To validate the SCTLR configuration and ensure that the desired settings are applied correctly, the following steps should be taken:
- Verify the SCTLR value after modification: After writing to the SCTLR, read back the value using the
MRC
instruction and compare it with the expected value. If the values do not match, investigate the possible reasons, such as privilege level restrictions or secure world interference. - Check the cache and MMU state: Use performance counters or debug registers to verify that the caches and MMU are indeed enabled and functioning as expected. This can help identify any discrepancies between the SCTLR configuration and the actual system behavior.
- Ensure cache coherency and pipeline flushes: When enabling or disabling the MMU and caches, use appropriate instructions or barriers to ensure that the cache coherency is maintained and that the pipeline is flushed. This may include using the
DSB
(Data Synchronization Barrier) andISB
(Instruction Synchronization Barrier) instructions to ensure that the changes take effect correctly.

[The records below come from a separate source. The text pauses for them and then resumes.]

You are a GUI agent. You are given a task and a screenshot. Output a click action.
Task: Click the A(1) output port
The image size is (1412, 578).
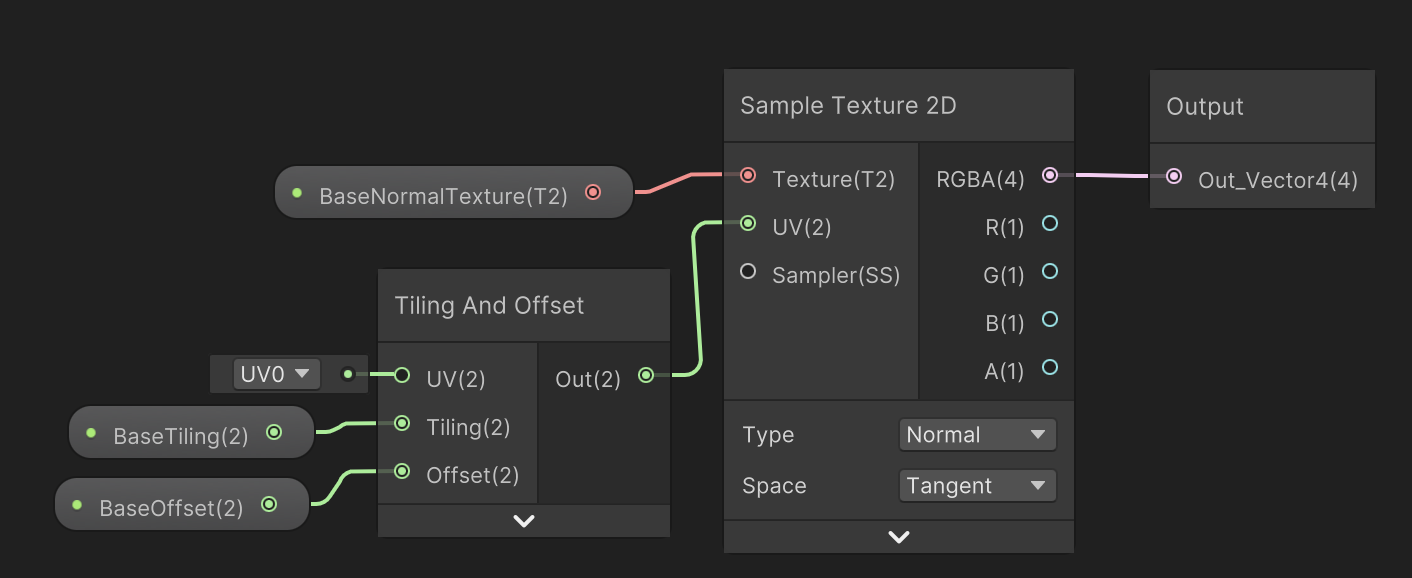[1050, 367]
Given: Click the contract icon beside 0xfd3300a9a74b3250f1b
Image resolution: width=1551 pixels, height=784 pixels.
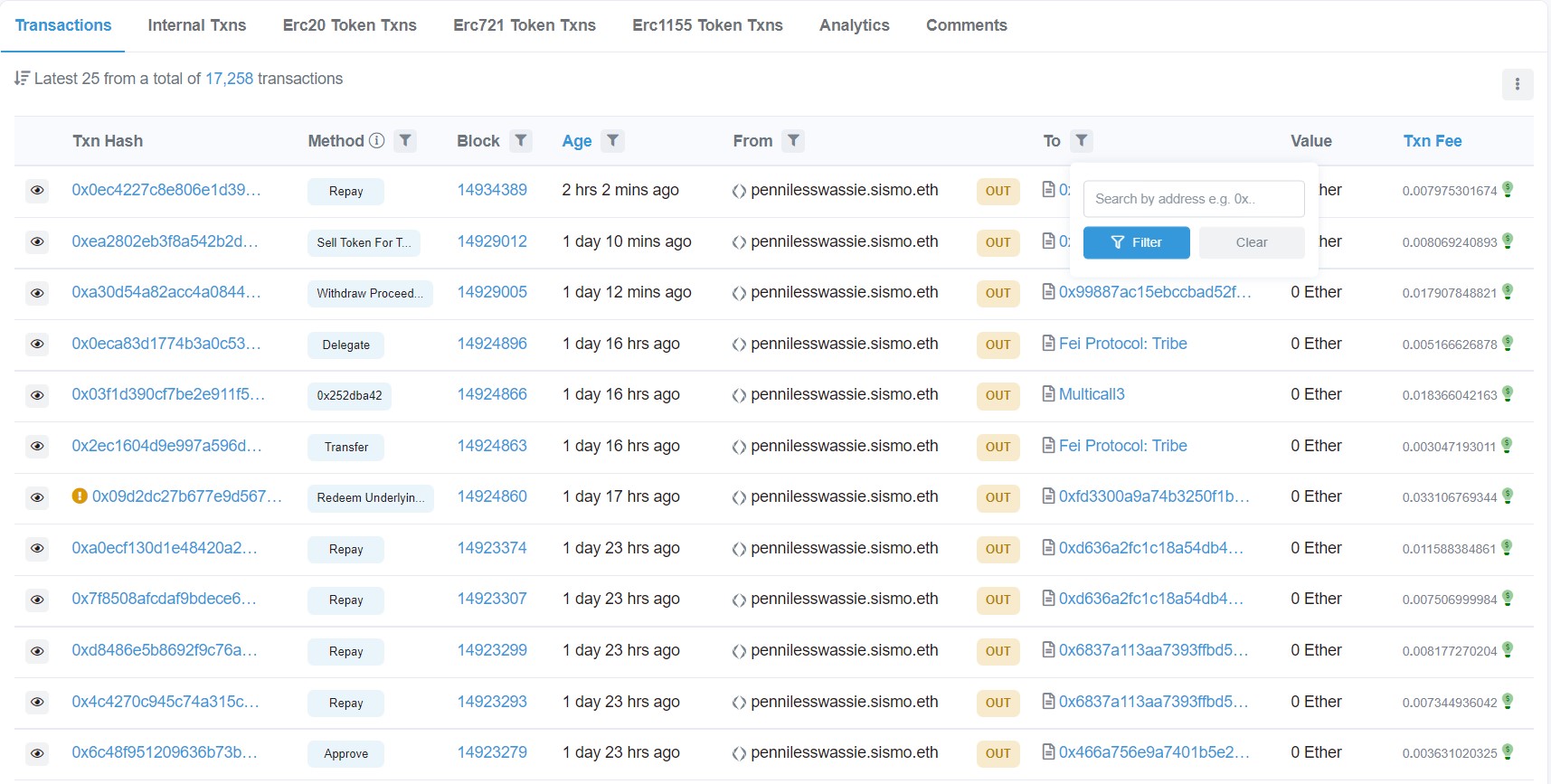Looking at the screenshot, I should [1048, 496].
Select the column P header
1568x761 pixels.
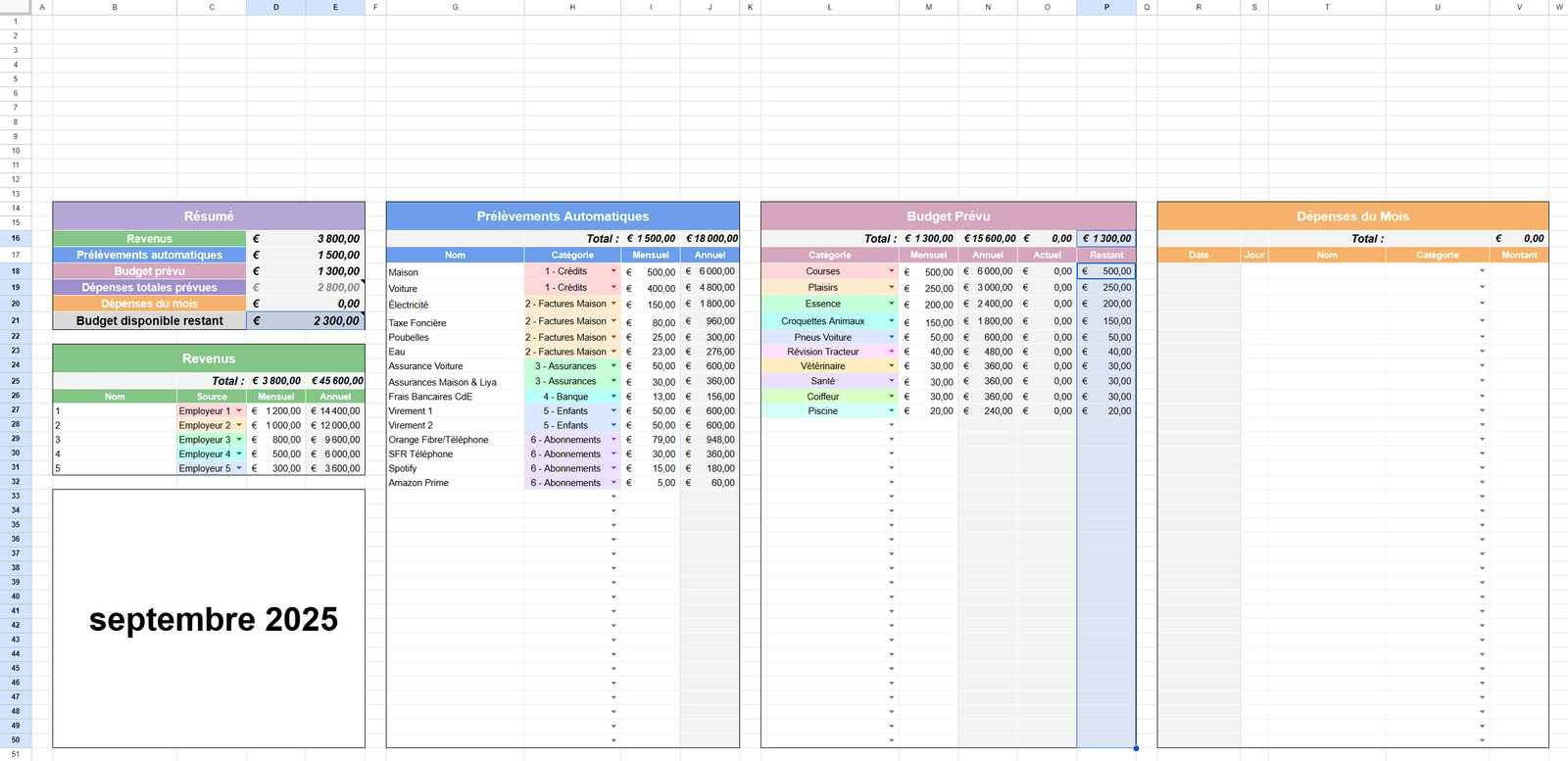click(1106, 7)
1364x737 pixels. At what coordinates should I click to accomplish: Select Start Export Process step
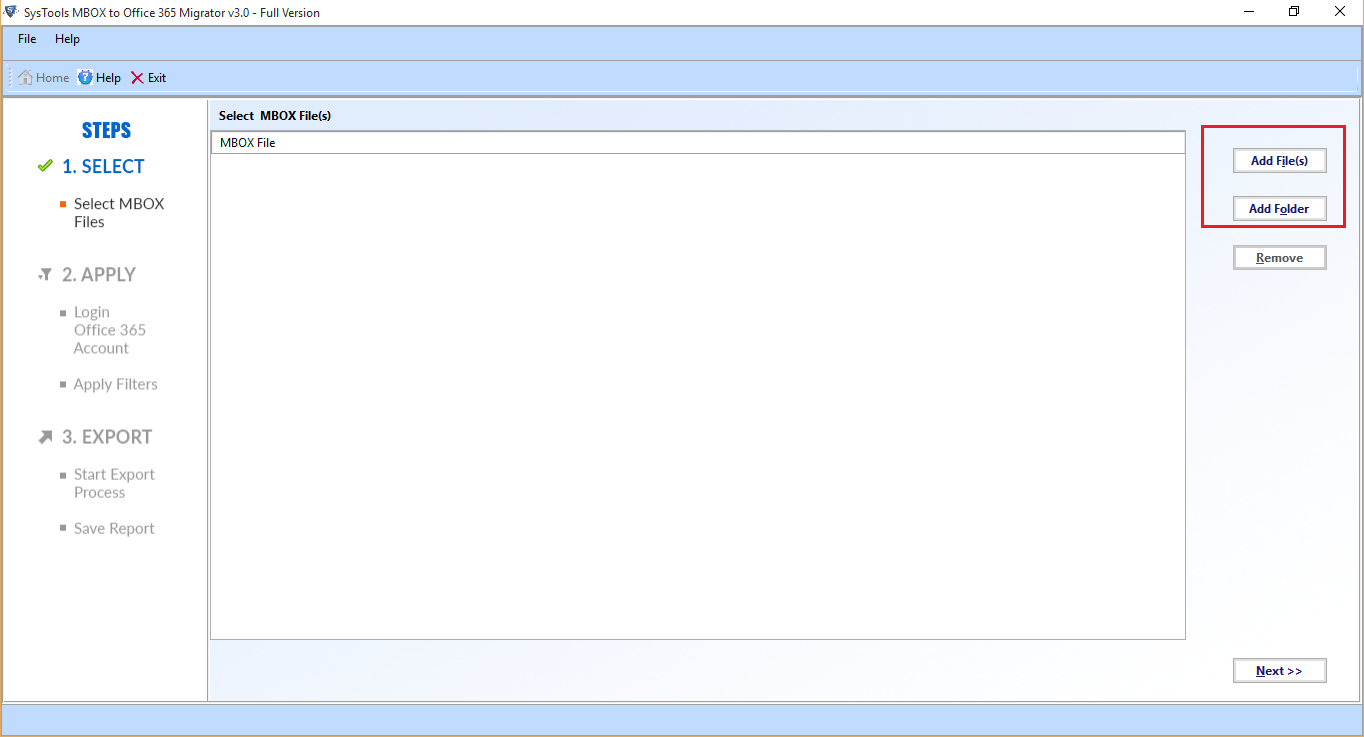click(x=114, y=483)
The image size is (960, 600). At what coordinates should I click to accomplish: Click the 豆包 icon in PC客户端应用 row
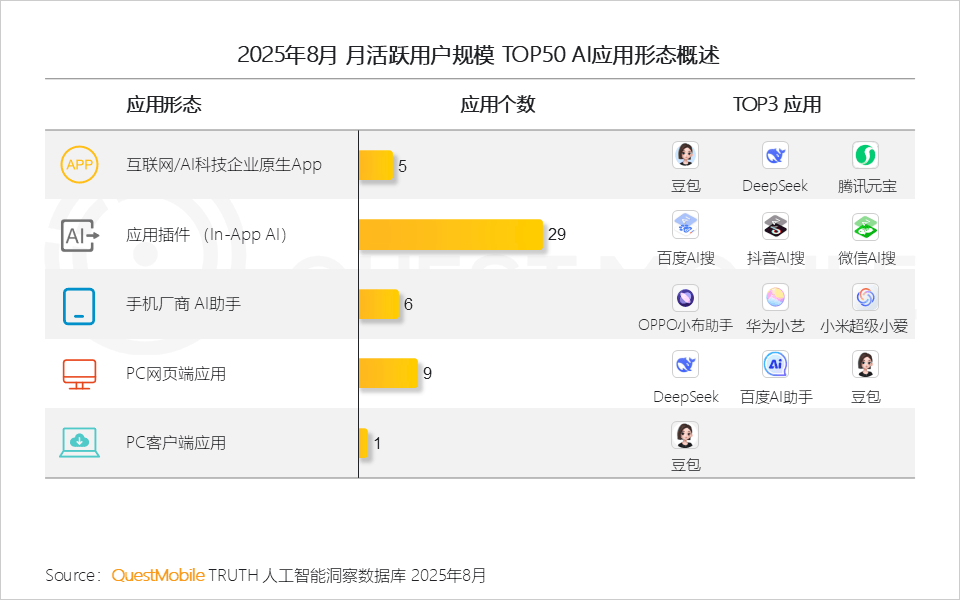click(x=685, y=435)
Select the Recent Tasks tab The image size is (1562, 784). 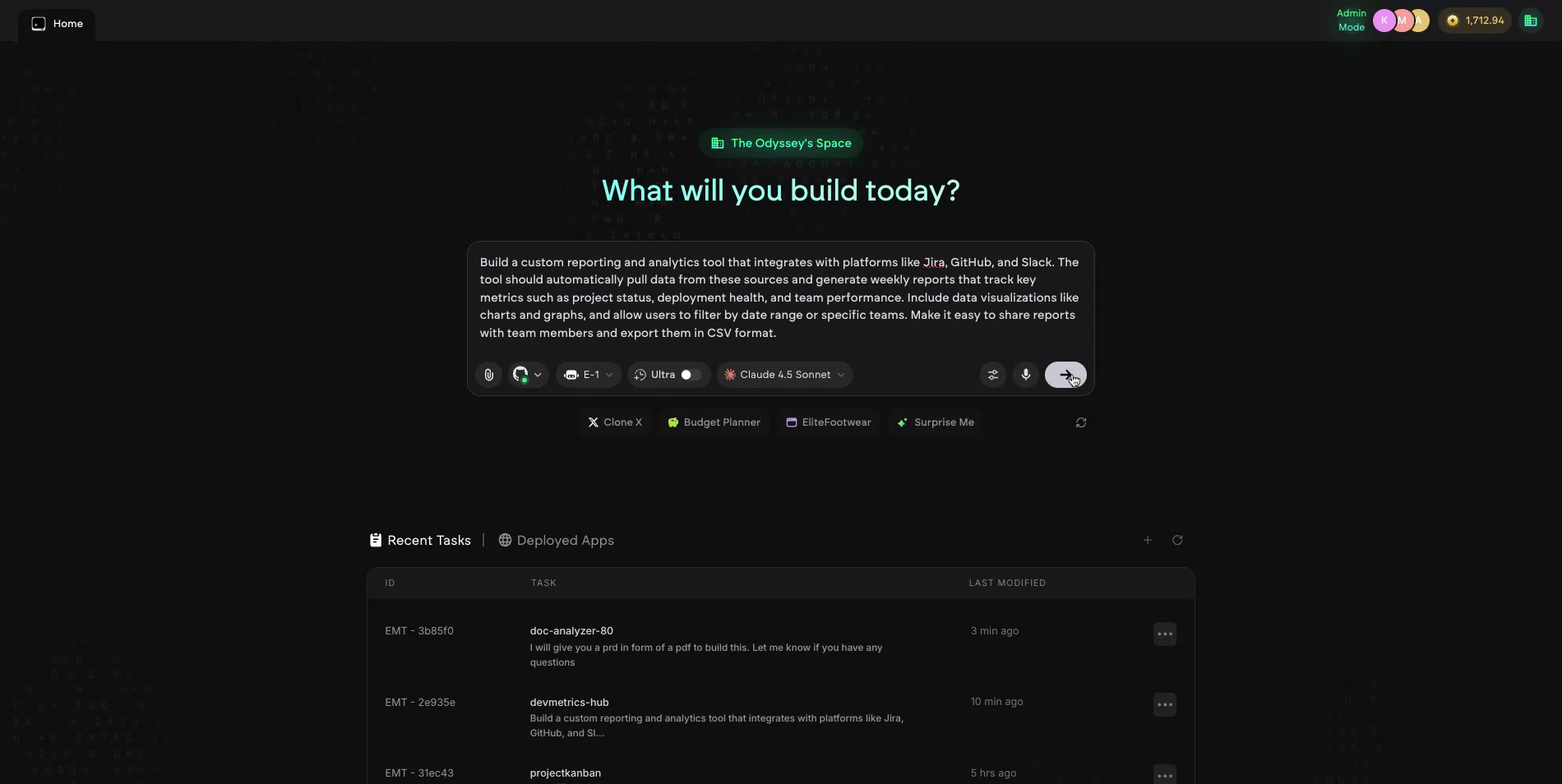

In addition to enabling the MMU and caches, it is also important to consider the impact of the hypervisor’s configuration on the system’s performance. The hypervisor may impose additional overhead or restrictions that could affect the performance in HYP mode. For example, the hypervisor may use shadow page tables or additional security checks that could increase the latency of memory accesses. To mitigate this, consider optimizing the hypervisor’s configuration to minimize the overhead and ensure that the system’s resources are utilized efficiently.
Finally, it is important to consider the impact of the boot process on the system’s performance. The boot process may involve multiple stages, including the bootloader, secure world software, and the hypervisor. Each stage may have its own configuration and state, which could influence the performance in HYP mode. To ensure consistent performance, it is essential to carefully manage the boot process and ensure that the system is in a known and optimized state before entering HYP mode.
In conclusion, the performance discrepancy between HYP and SVC modes on the ARMv7-A architecture is primarily due to differences in the MMU and cache configuration. By enabling the MMU and caches in HYP mode and validating the SCTLR configuration, it is possible to mitigate the performance degradation and ensure that the system operates efficiently in both modes. Additionally, careful consideration of the hypervisor’s configuration and the boot process can further optimize the system’s performance and ensure consistent behavior across different processor modes.